**Activity list:**
a. Print the part of the Time Machine Therapy text starting with "Another reason for" and going on through "with suicidal ideation.".
b. Answer these questions from the Time Machine Therapy text:
(i) What do you travel up and down when using Time Machine Therapy?
(ii) With whom is Time Machine Therapy said to be very effective?
(iii) Who does the text say feel a growing amount of regret about things they could have done better in their past?

What Would You Say to Your Younger Self?

When using Time Machine Therapy, we travel up and down the timeline of your life, checking in with you and your surroundings in a therapeutic manner. If you could have a chat with yourself at any age, what would you say to your younger self? At what age would you meet yourself? What time and location would you meet yourself at, and what advice would you give to your younger self?

Time Machine Therapy is very effective when dealing with people who have aged enough to have a variety of life experiences, which may include a high degree of drama and trauma. Thankfully, there is a growing trend of these aging people seeking someone to talk to about their past.

We now know that if you harbor ill feelings about your past deep inside (some so deep, in fact, that they cannot even recall what happened when they were younger). These hidden wounds, left to themselves, will spread disease throughout the body from where these tragic memories are stored.

Another reason for vising your timeline might be for the growing amount of regret that Americans feel about things they could have done better in their past if given the chance. If this regret is left to ferment within the soul, you could get so depressed, that you may question whether life is living another day and become obsessed with suicidal ideation.

**Data provided:**
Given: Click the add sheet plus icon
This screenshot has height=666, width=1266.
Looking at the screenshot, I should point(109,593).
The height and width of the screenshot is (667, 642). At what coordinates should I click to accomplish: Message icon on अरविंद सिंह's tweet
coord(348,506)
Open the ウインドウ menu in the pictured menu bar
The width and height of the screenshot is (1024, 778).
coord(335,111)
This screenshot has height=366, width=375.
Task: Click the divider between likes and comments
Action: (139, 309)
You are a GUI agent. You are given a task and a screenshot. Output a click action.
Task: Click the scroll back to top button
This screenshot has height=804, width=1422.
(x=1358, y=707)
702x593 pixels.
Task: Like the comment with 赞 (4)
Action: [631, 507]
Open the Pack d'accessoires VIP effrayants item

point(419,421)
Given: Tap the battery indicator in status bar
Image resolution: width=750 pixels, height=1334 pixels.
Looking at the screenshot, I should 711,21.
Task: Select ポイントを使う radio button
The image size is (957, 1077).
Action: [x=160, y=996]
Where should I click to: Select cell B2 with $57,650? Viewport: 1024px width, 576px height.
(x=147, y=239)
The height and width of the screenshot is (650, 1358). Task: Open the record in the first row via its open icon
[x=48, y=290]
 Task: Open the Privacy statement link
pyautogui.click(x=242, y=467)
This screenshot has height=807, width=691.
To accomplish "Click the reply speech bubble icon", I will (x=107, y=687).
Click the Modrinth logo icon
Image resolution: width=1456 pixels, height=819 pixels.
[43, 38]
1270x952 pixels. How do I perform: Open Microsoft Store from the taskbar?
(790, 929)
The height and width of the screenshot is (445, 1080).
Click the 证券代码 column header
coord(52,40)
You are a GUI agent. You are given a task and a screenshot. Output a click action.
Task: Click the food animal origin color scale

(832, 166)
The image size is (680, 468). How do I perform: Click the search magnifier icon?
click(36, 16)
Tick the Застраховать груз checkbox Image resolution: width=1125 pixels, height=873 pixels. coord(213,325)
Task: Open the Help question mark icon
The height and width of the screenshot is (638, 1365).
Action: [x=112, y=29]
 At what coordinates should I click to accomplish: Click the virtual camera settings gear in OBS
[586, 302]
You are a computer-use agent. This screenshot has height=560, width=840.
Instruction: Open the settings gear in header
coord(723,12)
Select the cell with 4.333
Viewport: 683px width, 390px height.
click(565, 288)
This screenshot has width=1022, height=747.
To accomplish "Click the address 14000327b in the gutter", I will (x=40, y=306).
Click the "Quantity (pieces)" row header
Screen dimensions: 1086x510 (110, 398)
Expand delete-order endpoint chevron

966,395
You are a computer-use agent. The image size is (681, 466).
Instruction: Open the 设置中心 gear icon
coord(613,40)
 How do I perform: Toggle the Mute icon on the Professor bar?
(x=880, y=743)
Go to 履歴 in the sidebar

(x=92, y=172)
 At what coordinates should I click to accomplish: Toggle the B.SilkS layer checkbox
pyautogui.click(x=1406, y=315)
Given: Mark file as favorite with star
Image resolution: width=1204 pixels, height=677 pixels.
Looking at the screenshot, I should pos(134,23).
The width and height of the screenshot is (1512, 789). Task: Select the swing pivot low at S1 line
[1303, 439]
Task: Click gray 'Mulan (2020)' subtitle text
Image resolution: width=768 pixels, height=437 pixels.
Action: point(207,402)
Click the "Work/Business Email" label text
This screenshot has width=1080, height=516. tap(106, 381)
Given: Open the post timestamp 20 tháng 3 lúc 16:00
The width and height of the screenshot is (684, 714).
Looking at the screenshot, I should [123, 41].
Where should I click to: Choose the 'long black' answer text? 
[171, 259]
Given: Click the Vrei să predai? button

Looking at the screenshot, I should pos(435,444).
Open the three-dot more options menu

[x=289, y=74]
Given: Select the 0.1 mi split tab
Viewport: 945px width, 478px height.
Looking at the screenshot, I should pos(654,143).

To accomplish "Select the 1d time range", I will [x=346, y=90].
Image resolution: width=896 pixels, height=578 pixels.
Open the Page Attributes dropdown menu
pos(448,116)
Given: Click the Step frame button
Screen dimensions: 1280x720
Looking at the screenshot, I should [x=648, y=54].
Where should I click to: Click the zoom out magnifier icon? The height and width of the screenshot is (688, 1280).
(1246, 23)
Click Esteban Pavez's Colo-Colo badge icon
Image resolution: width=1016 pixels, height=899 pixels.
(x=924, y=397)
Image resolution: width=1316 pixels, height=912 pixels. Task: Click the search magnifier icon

**Your written answers:**
a.
Another reason for vising your timeline might be for the growing amount of regret that Americans feel about things they could have done better in their past if given the chance. If this regret is left to ferment within the soul, you could get so depressed, that you may question whether life is living another day and become obsessed with suicidal ideation.

b.
(i) The timeline of your life.
(ii) People who have aged enough to have a variety of life experiences.
(iii) Americans.